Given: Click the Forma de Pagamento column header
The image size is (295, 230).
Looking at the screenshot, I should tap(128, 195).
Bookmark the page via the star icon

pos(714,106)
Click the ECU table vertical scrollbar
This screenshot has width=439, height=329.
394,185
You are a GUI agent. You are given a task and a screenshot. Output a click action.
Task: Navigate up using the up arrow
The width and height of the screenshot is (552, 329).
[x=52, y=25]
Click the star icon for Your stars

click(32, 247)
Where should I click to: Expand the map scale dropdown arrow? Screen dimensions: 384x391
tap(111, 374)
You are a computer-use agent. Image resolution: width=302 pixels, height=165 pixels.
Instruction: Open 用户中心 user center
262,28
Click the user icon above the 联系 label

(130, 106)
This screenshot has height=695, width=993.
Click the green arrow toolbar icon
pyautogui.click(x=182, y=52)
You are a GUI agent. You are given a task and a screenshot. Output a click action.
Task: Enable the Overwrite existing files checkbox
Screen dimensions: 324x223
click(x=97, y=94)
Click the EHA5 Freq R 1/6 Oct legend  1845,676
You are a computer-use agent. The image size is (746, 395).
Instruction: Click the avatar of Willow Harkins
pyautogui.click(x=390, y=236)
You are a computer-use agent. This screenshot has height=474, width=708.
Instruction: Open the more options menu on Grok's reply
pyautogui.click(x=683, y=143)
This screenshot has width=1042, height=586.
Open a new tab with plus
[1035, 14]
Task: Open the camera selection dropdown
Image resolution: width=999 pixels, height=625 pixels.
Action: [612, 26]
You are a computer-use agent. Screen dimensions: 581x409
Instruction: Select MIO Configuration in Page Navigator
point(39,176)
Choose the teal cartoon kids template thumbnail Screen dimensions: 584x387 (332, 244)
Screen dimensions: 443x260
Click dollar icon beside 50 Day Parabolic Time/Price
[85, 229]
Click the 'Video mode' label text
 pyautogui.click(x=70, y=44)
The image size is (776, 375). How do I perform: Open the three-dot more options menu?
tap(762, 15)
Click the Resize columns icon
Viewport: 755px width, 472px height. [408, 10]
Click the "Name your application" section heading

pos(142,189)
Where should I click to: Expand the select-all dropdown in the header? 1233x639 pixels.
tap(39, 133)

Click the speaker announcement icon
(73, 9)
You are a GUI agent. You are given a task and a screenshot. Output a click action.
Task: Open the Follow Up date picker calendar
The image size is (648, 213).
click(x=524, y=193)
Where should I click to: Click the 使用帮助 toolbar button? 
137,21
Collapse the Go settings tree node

What to produce.
Copy all of the material above word for word, line by line.

Answer to the task.
Given: Click the Forma de Pagamento column header
The image size is (295, 230).
Looking at the screenshot, I should tap(128, 195).
Bookmark the page via the star icon

pos(714,106)
Click the ECU table vertical scrollbar
This screenshot has width=439, height=329.
394,185
You are a GUI agent. You are given a task and a screenshot. Output a click action.
Task: Navigate up using the up arrow
The width and height of the screenshot is (552, 329).
[x=52, y=25]
Click the star icon for Your stars

click(32, 247)
Where should I click to: Expand the map scale dropdown arrow? Screen dimensions: 384x391
tap(111, 374)
You are a computer-use agent. Image resolution: width=302 pixels, height=165 pixels.
Instruction: Open 用户中心 user center
262,28
Click the user icon above the 联系 label

(130, 106)
This screenshot has height=695, width=993.
Click the green arrow toolbar icon
pyautogui.click(x=182, y=52)
You are a GUI agent. You are given a task and a screenshot. Output a click action.
Task: Enable the Overwrite existing files checkbox
Screen dimensions: 324x223
click(x=97, y=94)
Click the EHA5 Freq R 1/6 Oct legend  1845,676
You are a computer-use agent. The image size is (746, 395).
Instruction: Click the avatar of Willow Harkins
pyautogui.click(x=390, y=236)
You are a computer-use agent. This screenshot has height=474, width=708.
Instruction: Open the more options menu on Grok's reply
pyautogui.click(x=683, y=143)
This screenshot has width=1042, height=586.
Open a new tab with plus
[1035, 14]
Task: Open the camera selection dropdown
Image resolution: width=999 pixels, height=625 pixels.
Action: [612, 26]
You are a computer-use agent. Screen dimensions: 581x409
Instruction: Select MIO Configuration in Page Navigator
point(39,176)
Choose the teal cartoon kids template thumbnail Screen dimensions: 584x387 (332, 244)
Screen dimensions: 443x260
Click dollar icon beside 50 Day Parabolic Time/Price
[85, 229]
Click the 'Video mode' label text
 pyautogui.click(x=70, y=44)
The image size is (776, 375). How do I perform: Open the three-dot more options menu?
tap(762, 15)
Click the Resize columns icon
Viewport: 755px width, 472px height. [408, 10]
Click the "Name your application" section heading

pos(142,189)
Where should I click to: Expand the select-all dropdown in the header? 1233x639 pixels.
tap(39, 133)

Click the speaker announcement icon
(73, 9)
You are a GUI agent. You are given a task and a screenshot. Output a click action.
Task: Open the Follow Up date picker calendar
The image size is (648, 213).
click(x=524, y=193)
Where should I click to: Click the 使用帮助 toolbar button? 
137,21
Collapse the Go settings tree node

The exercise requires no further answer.